§ **Extract to read**:
Set Up MVP Package For Label-Image Creation

AFg6K7h4fhy2 commented 1 month ago

This PR constitutes a first-pass at adding:

An abstract Label class.
A Label for collected specimens called CollectionsLabel.
A Label for systematics called SystematicsLabel.
Utility functions for working with and generating multiple labels.
A notebook with label creation examples, including re-creating labels found on the Fossil Forum and other places.

AFg6K7h4fhy2 commented 2 weeks ago

The following comment details an issue being experienced.

Presently, Label is an abstract base class for CollectionsLabel. Label has many attributes and CollectionsLabel of course has some other, more specific attributes. When a user creates a CollectionsLabel, there should not be much needed if they want to make use of the default values for the CollectionsLabel specific parameters. Also, they should be able to change the order of the parameters to suit the order in which they want the group titles (e.g. "Collection" to appear).

As an example,

label1 = paleo_utils.CollectionsLabel(
    save_directory="../assets/saved_images/",
    id_number="2131",
    collection="AMNH",
    collector="Dr. Montague",
    location="Europe",
    coordinates=(40.7128, -74.0060),
    date_found="2023-01-01",
)

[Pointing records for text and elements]
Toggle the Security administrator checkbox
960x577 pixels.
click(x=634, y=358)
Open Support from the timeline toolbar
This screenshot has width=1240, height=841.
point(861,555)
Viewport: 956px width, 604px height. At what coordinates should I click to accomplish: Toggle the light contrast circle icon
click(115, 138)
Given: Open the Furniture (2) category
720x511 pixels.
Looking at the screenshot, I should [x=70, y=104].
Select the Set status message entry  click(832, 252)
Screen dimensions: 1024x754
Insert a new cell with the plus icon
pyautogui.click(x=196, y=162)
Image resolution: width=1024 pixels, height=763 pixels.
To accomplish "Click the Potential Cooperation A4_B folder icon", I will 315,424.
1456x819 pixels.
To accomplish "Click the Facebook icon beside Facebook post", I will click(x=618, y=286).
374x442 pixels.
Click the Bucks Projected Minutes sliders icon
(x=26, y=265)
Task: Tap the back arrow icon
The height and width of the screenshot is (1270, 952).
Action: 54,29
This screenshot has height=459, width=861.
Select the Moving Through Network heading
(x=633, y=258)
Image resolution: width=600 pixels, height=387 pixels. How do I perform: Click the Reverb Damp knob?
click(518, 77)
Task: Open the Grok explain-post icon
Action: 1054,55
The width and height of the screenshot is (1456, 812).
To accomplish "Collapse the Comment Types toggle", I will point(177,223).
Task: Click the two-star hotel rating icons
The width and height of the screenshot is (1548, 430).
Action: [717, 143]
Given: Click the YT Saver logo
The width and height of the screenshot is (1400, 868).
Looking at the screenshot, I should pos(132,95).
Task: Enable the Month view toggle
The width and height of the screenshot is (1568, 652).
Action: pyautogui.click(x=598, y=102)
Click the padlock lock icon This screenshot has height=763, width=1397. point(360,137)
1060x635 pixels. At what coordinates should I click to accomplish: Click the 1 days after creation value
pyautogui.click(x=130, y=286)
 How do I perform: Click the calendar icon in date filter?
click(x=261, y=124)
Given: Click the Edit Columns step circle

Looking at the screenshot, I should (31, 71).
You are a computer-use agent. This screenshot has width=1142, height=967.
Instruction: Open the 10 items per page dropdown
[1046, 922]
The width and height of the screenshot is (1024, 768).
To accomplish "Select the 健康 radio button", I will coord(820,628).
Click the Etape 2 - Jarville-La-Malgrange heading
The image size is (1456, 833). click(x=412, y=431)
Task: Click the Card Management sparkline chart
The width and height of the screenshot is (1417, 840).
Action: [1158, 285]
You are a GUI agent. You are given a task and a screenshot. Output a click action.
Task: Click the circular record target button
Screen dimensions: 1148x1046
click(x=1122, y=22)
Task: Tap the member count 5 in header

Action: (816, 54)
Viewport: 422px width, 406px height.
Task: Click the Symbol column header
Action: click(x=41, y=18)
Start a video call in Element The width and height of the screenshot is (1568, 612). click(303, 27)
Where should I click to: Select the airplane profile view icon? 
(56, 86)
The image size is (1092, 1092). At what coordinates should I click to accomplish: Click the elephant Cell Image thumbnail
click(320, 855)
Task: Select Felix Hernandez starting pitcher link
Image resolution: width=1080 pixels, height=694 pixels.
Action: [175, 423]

§ **What you have to do**:
Continue the thread on setting up the label-image creation package, beginning immediately after its closing code sample.

§ **Result of the task**:
Should output the following:

ID: 2131
Collection: AMNH
Collector: Dr.Montague
Location: Europe
Coordinates: (40.7128, -74.0060)
Date Found: 2023-01-01

Changing the order in the paleo_utils.CollectionsLabel() call should change the output order. The problem I am having is in trying to determine whether the parameter name e.g. location in location= should be turned in the group title. There are certain parameters that aren't groups, such as coordinates_separate: bool = False which guides where the coordinates occur.

An idea is to have a class for a default label be separate from the class CollectionsLabel. The class CollectionsLabel then receives a blank label instance and can use that as the place to add the label.

Further thoughts will come soon.

AFg6K7h4fhy2 commented 2 weeks ago

The solution to the aforementioned issue is to probably work with calls like the following:

label2 = paleo_utils.CollectionsLabel(
    collection="AMNH",
    id_number="12345",
    collector="Dr. Larson",
    custom_titles={
        "collection": "Repository: ",
        "id_number": "Catalog: ",
        "collector": "Finder: "
    }
)

AFg6K7h4fhy2 commented 2 weeks ago

I asked a question on Code Review.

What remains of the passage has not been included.